**Task to complete:** Set down the lines from the line with "The image size is (1512, 801)." up to and including the line with "Action: click(139, 321)", each exactly as it stands, and leave out the pictures.

**Provided records:**
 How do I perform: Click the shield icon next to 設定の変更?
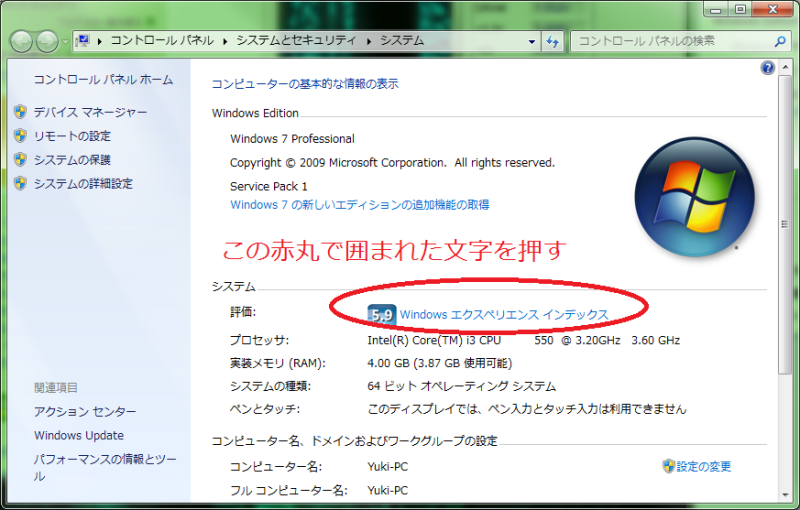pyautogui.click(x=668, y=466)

==

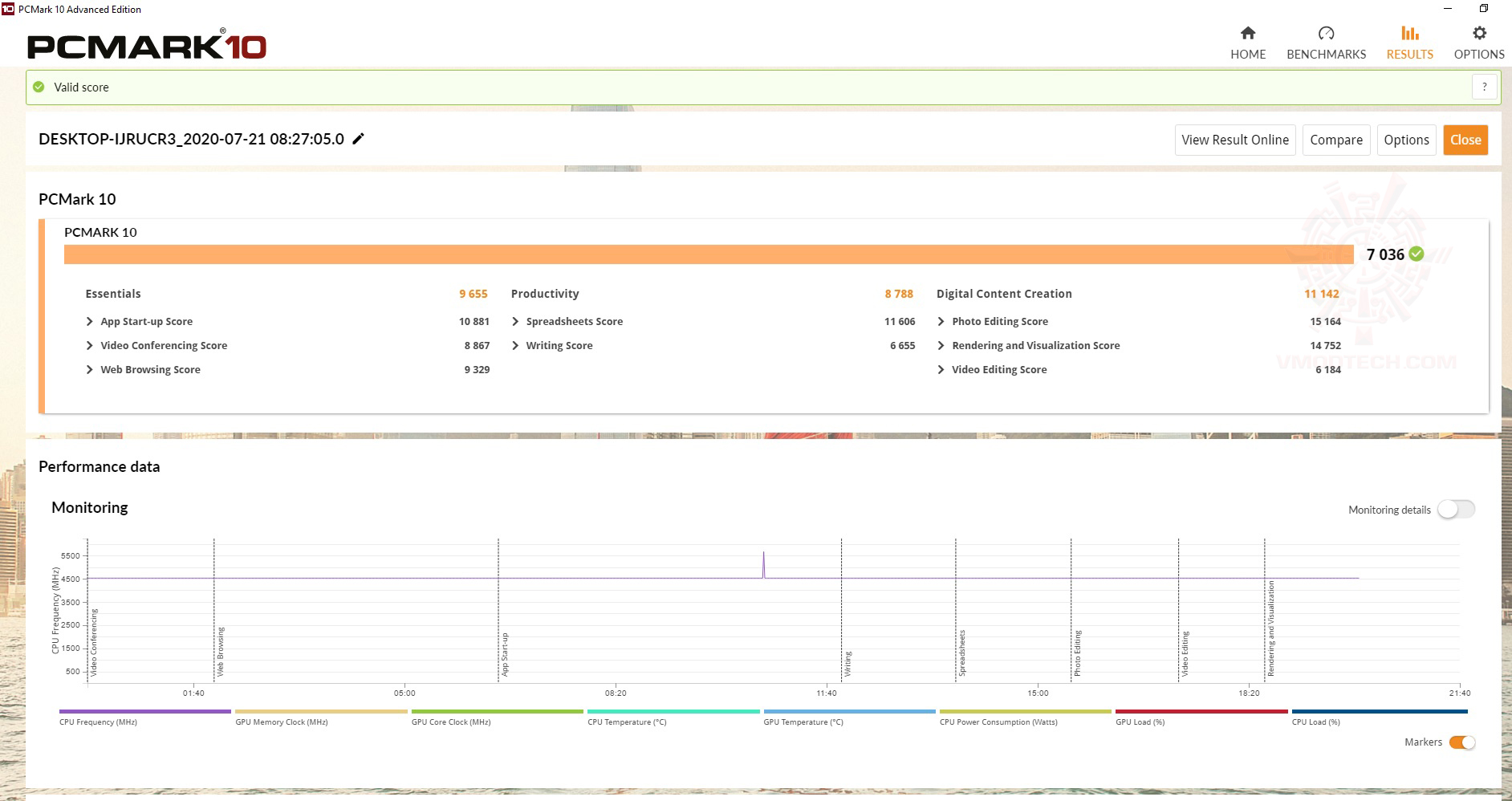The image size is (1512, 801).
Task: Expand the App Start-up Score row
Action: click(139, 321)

**Output below:**
The image size is (1512, 801).
Task: Expand the App Start-up Score row
Action: click(139, 321)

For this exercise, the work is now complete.